Bioengineering (Basel) ; 9(4)2022 Apr 06.
Artigo em Inglês | MEDLINE | ID: mdl-35447723

RESUMO

Healthcare applications are known to have a considerable environmental impact and the use of bio-based polymers has emerged as a powerful approach to reduce the carbon footprint in the sector. This research aims to explore the suitability of using a new sustainable polyester blend (Floreon™) as a scaffold directed to aid in musculoskeletal applications. Musculoskeletal problems arise from a wide range of diseases and injuries related to bones and joints. Specifically, bone injuries may result from trauma, cancer, or long-term infections and they are currently considered a major global problem in both developed and developing countries.

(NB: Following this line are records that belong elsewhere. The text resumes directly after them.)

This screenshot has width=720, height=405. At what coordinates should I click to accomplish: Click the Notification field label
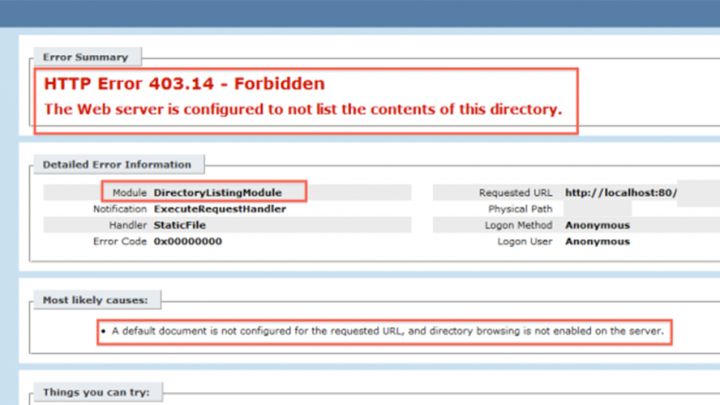pos(120,209)
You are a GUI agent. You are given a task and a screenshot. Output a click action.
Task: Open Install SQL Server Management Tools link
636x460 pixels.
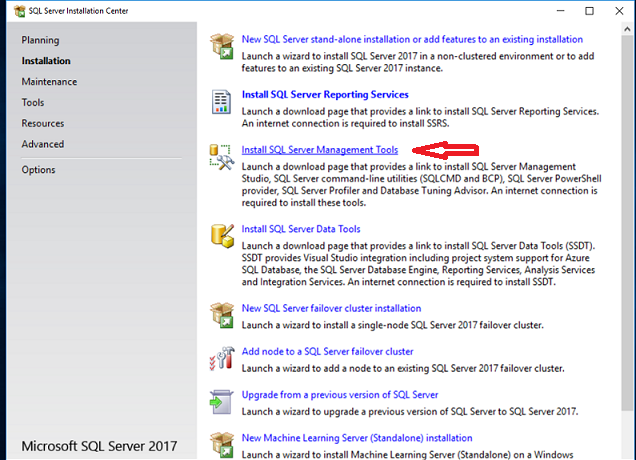pos(320,150)
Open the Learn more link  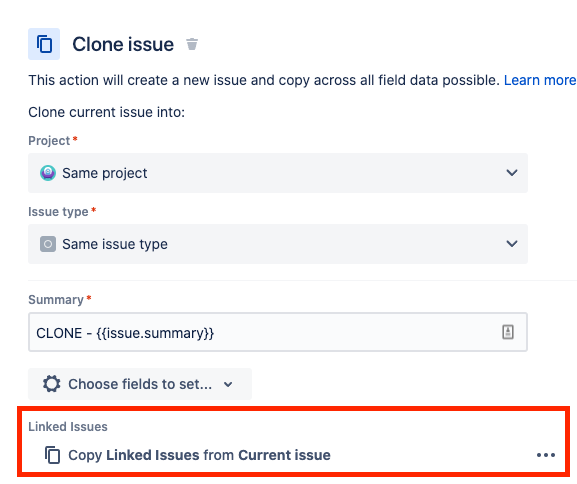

In this work we have manufactured a series of 3D-printed constructs from a novel biopolymer blend using fused deposition modelling (FDM), and we have modified these materials using a bioceramic (wollastonite, 15% w/w). We have evaluated their performance in vitro using human dermal fibroblasts and rat mesenchymal stromal cells. The new sustainable blend is biocompatible, showing no differences in cell metabolic activity when compared to PLA controls for periods 1-18 days. FloreonTM blend has proven to be a promising material to be used in bone tissue regeneration as it shows an impact strength in the same range of that shown by native bone (just under 10 kJ/m2) and supports an improvement in osteogenic activity when modified with wollastonite.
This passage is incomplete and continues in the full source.